Start of Material shown
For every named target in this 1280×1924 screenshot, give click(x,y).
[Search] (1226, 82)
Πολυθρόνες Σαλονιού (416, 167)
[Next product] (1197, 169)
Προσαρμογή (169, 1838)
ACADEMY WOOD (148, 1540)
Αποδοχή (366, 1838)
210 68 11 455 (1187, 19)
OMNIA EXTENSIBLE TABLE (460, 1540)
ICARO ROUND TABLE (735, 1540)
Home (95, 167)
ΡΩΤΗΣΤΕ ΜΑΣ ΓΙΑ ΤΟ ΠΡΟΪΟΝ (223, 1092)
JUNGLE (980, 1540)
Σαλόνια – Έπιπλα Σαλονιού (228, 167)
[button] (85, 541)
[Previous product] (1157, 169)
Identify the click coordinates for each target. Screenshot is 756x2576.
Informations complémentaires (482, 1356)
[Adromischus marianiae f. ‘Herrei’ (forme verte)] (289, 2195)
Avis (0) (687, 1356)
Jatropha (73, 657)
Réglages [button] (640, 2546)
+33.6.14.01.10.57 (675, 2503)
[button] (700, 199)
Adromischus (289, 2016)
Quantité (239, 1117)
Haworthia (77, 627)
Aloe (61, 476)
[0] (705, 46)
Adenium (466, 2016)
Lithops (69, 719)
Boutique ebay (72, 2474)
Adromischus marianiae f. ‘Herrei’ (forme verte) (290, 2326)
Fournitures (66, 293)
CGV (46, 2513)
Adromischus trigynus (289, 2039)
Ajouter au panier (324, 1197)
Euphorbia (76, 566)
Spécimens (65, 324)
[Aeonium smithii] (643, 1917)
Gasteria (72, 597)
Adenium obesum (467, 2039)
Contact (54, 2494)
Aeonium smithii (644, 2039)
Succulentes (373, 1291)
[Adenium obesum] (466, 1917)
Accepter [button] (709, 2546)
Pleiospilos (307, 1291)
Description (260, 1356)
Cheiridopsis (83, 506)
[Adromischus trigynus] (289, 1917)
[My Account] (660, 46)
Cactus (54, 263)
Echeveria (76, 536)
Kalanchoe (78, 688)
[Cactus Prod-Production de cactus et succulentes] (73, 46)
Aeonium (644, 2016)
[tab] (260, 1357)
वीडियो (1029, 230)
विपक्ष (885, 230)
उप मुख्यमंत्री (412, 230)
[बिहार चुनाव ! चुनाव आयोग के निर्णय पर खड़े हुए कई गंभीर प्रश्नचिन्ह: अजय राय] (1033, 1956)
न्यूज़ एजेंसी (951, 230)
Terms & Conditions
End of Material shown
Task to complete:
Above are the records; repeat exactly the lines from the one holding "Gasteria (72, 597)" down to the one holding "उप मुख्यमंत्री (412, 230)", end lines included.

Expected output:
Gasteria (72, 597)
Adenium obesum (467, 2039)
Contact (54, 2494)
Aeonium smithii (644, 2039)
Succulentes (373, 1291)
[Adenium obesum] (466, 1917)
Accepter [button] (709, 2546)
Pleiospilos (307, 1291)
Description (260, 1356)
Cheiridopsis (83, 506)
[Adromischus trigynus] (289, 1917)
[My Account] (660, 46)
Cactus (54, 263)
Echeveria (76, 536)
Kalanchoe (78, 688)
[Cactus Prod-Production de cactus et succulentes] (73, 46)
Aeonium (644, 2016)
[tab] (260, 1357)
वीडियो (1029, 230)
विपक्ष (885, 230)
उप मुख्यमंत्री (412, 230)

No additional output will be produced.